[LLVMdev] TargetRegisterInfo and "infinite" register files

Mon May 16 10:00:10 PDT 2011

On May 16, 2011, at 6:52 AM, Justin Holewinski wrote:

> Currently, the TableGen register info files for all of the back-ends define concrete registers and divide them into logical register classes.  I would like to get some input from the LLVM experts around here on how best to map this model to an architecture that does *not* have a concrete, pre-defined register file.  The architecture is PTX, which is more of an intermediate form than a final assembly language.  The format is essentially three-address code, with "virtual" registers instead of "physical" registers.  After PTX code generation, the PTX assembly is compiled to a device binary with a proprietary tool (ptxas) that does final register allocation (based on device and user constraints).  However, exploiting register re-use at the LLVM/PTX level has shown performance improvement over blindly using a new "physical" register for each def and letting ptxas figure out all of the register allocation details, so I would like to take advantage of the LLVM register allocation infrastructure if at all possible.

What kind of optimizations can ptxas do? Can it hoist computations out of loops? Can it split live ranges? Can it coalesce live ranges?

> Generally stated, I would like to solve the register allocation problem as "allocate the minimum number of registers from an arbitrary set without spill code" instead of the more traditional "allocate the minimum number of registers from a fixed set."

It's a common misconception, but that is not what LLVM's register allocators do. They try to minimize the amount of executed spill code given the fixed set of registers.

I wouldn't recommend dynamically growing the register file. You are likely to get super-linear compile time, and it is not clear that register allocation would achieve anything compared to simply outputting virtual registers. Surely, ptxas' register allocator can reuse a register for non-overlapping live ranges. That is all you would get out of this.

> The current implementation defines an arbitrary set of registers that the register allocator can use during code-gen.  This works, but is not scalable.  If the register allocator runs out of registers, spill code must be generated.  However, the "optimal" solution in this case would be to extend the register file.  A few alternatives I have come up with are:
> 	• Bypass register allocation completely and just emit virtual registers,

This is worth a try. It is possible you want to run LLVM's 2-addr, phi-elim, and coalescer passes first.
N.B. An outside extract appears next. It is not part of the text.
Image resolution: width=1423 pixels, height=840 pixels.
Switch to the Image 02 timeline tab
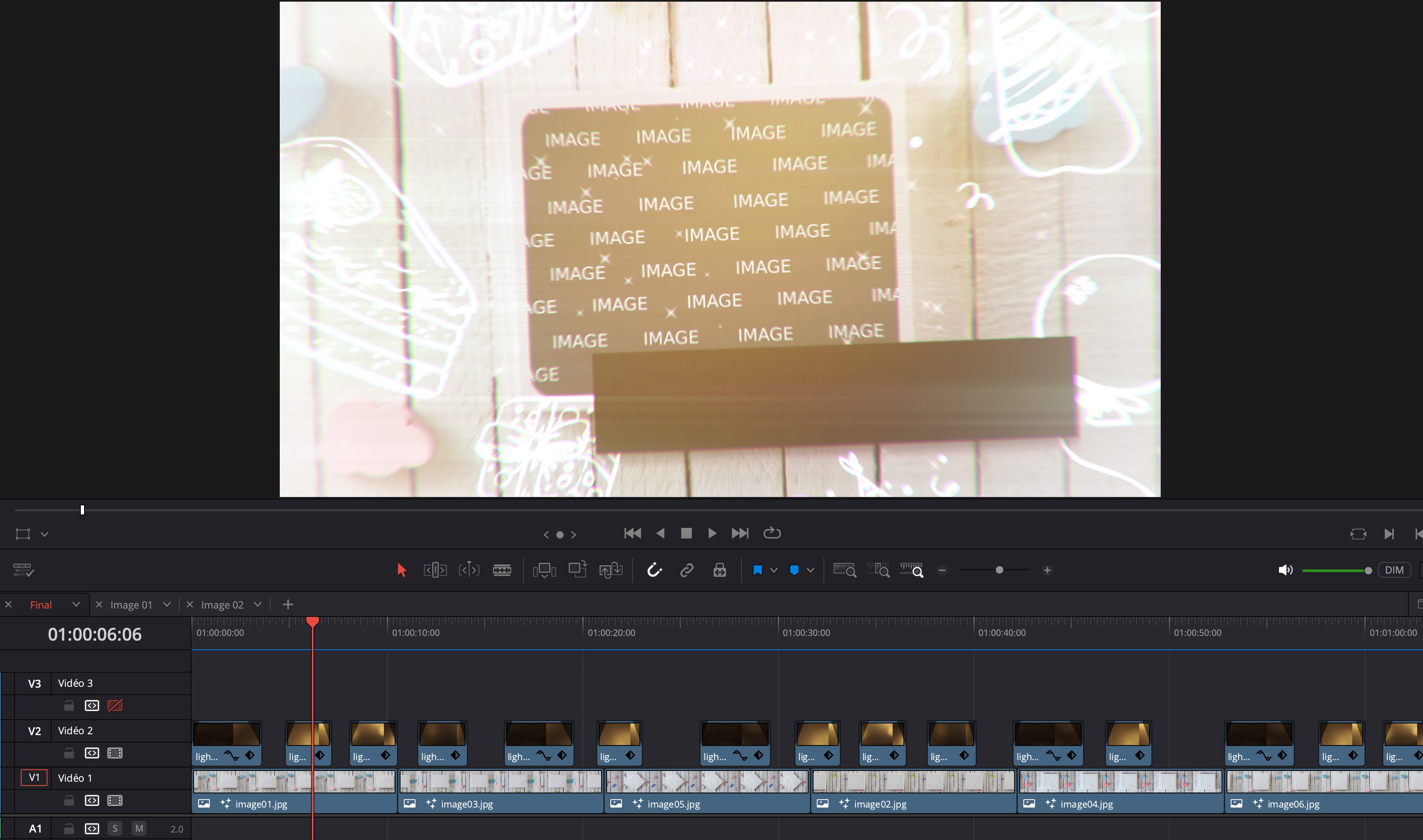(222, 604)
> 	• Remove register definitions from the TableGen files and create them at run-time using the virtual register counts as an upper bound on the number of registers needed, or

Don't do that.

> 	• Keep a small set of pre-defined physical registers, and craft spill code that really just puts a new register definition in the final PTX and copies to/from this register when spilling/restoring is needed

This could also work. Spill slots actually do what you want. The register allocator tries to use as few as possible as long as performance doesn't suffer. Later, StackSlotColoring will merge non-overlapping stack slot ranges to save more space.

> I hesitate to use (1) or (3) as they rely too heavily on the final ptxas tool to perform reasonable register allocation, which may not lead to optimal code.  Option (2) seems promising, though I worry about the feasibility of the approach.  Specifically, I am not yet sure if generating TargetRegisterInfo and TargetRegisterClass instances on-the-fly will fit into the existing architecture.
> 
> Any thoughts from the experts out there?  Specifically, I am interested in any non-trivial pros/cons for any of these approaches, or any new approaches I have not considered.
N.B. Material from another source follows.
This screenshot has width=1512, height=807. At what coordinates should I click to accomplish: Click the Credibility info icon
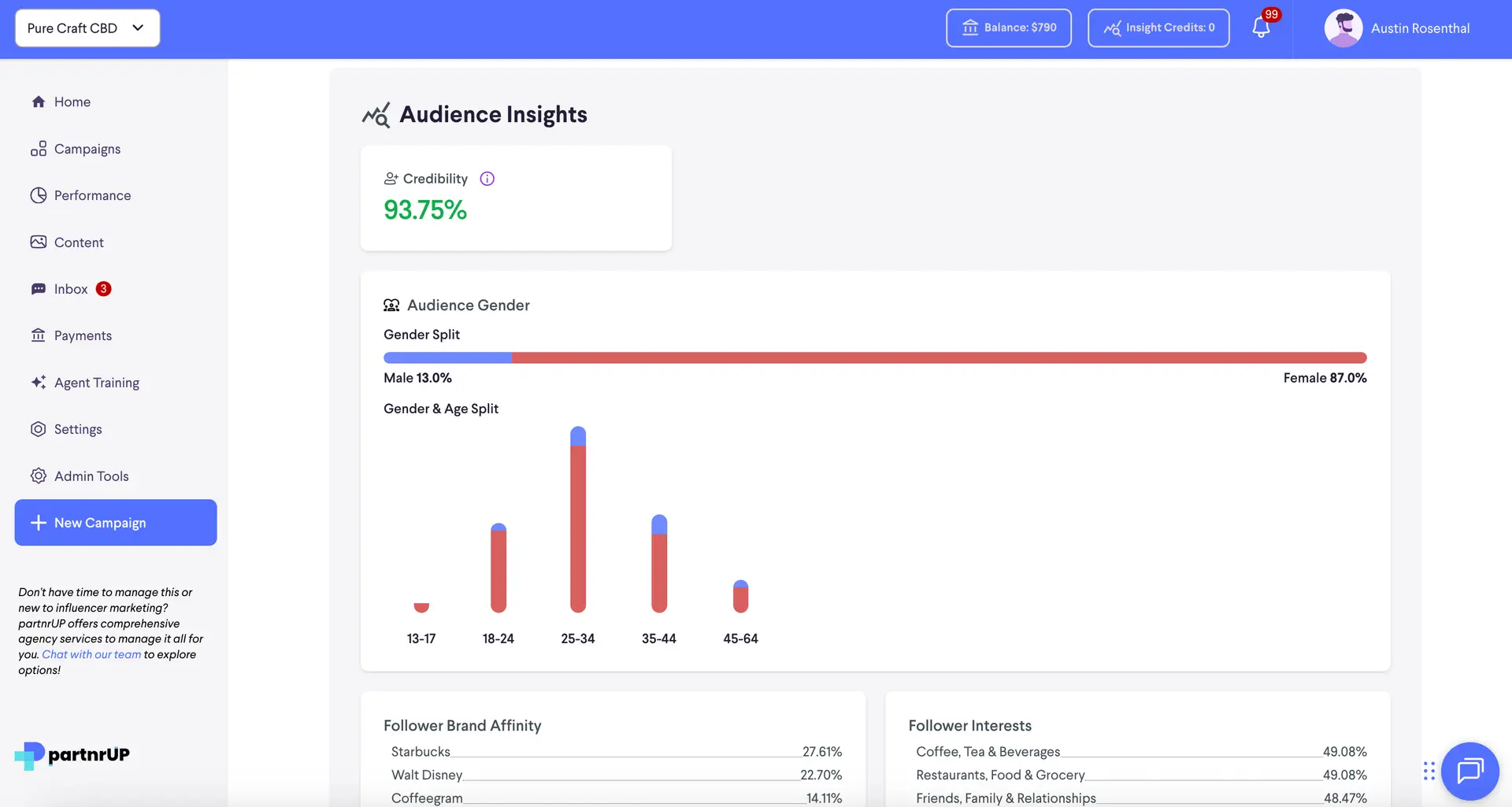coord(487,178)
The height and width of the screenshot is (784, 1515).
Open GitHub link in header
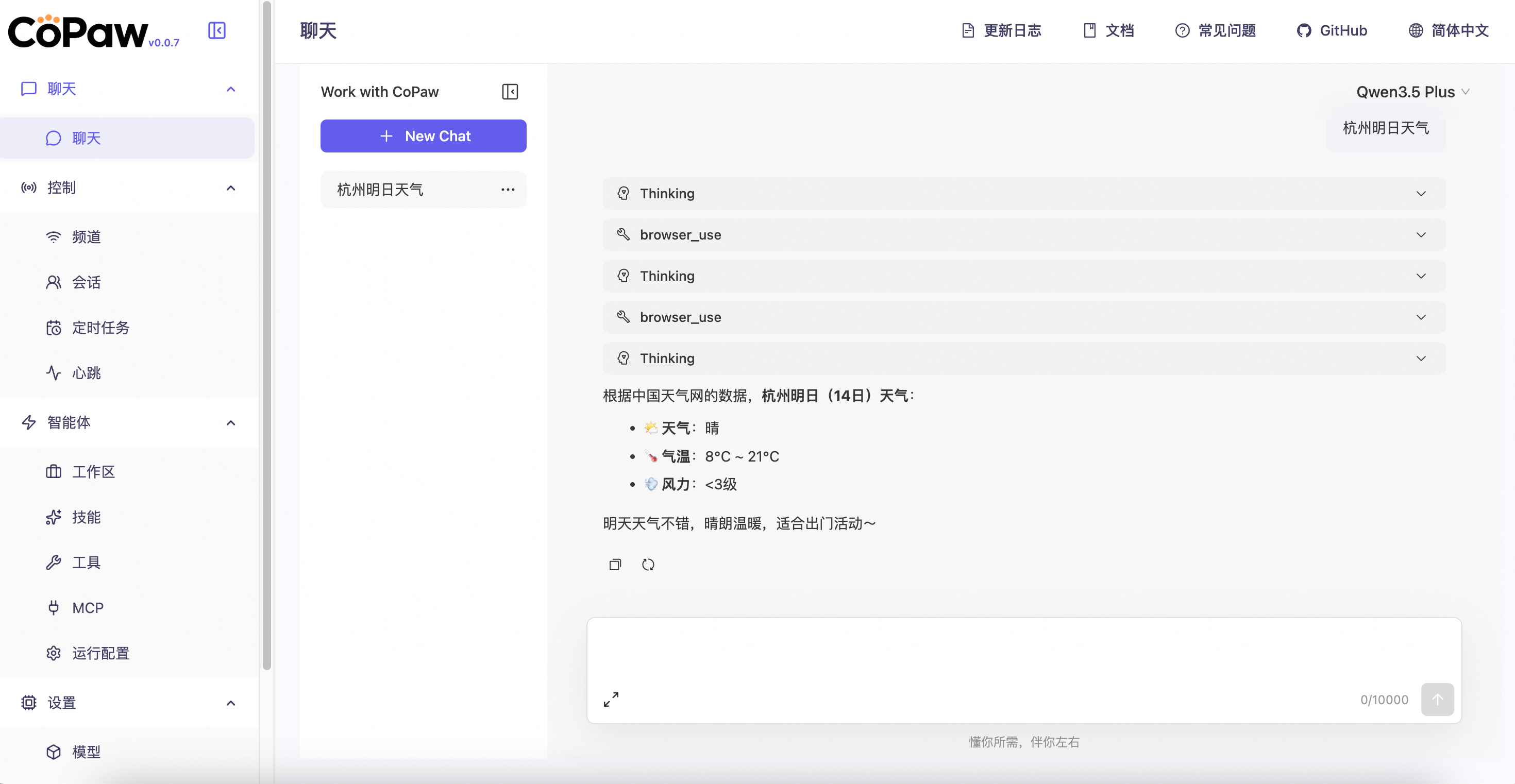[1332, 30]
Sorry to be backwards, but I think you should try (1) or (3).

Simply outputting virtual registers seems like a reasonable thing to to if ptx is really an intermediate form. LLVM's instruction selector and phi-elim tend to emit a lot of copies, so you probably want to run the coalescer before emission. That will minimize the number of copies. This is also the fastest thing you can do.
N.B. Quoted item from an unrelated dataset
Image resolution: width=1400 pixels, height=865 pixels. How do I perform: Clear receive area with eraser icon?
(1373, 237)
There are two reasons you may want to run the register allocator anyway:

- Coalescing is very aggressive. It creates long, interfering live ranges. If ptxas doesn't have live range splitting, you may benefit from LLVM's.

- Passes like LICM and CSE will increase register pressure by hoisting redundant computations. If ptxas cannot rematerialize these computations in high register pressure situations, LLVM's register allocator can help you.

Note that if you always make sure there are 'enough' physical registers, the register allocator will never split live ranges or rematerialize computations. That's why (2) doesn't buy you anything over (1).

Use LLVM's register allocator like this:

- Provide a realistic number of physical registers. Make it similar to the target architecture, but aim low.

- Map spill slots to PTX registers. That means 'spilling' is really a noop, except you get live range splitting and remat. If you implement TII::canFoldMemoryOperand() and TII::foldMemoryOperandImpl(), there will be no inserted loads and stores.

The result should be code that is easy to register allocate for ptxas with some live ranges that obviously should go in registers, and some that obviously should spill. There will be a number of live ranges that can go either way, depending on the actual number of registers targeted.

/jakob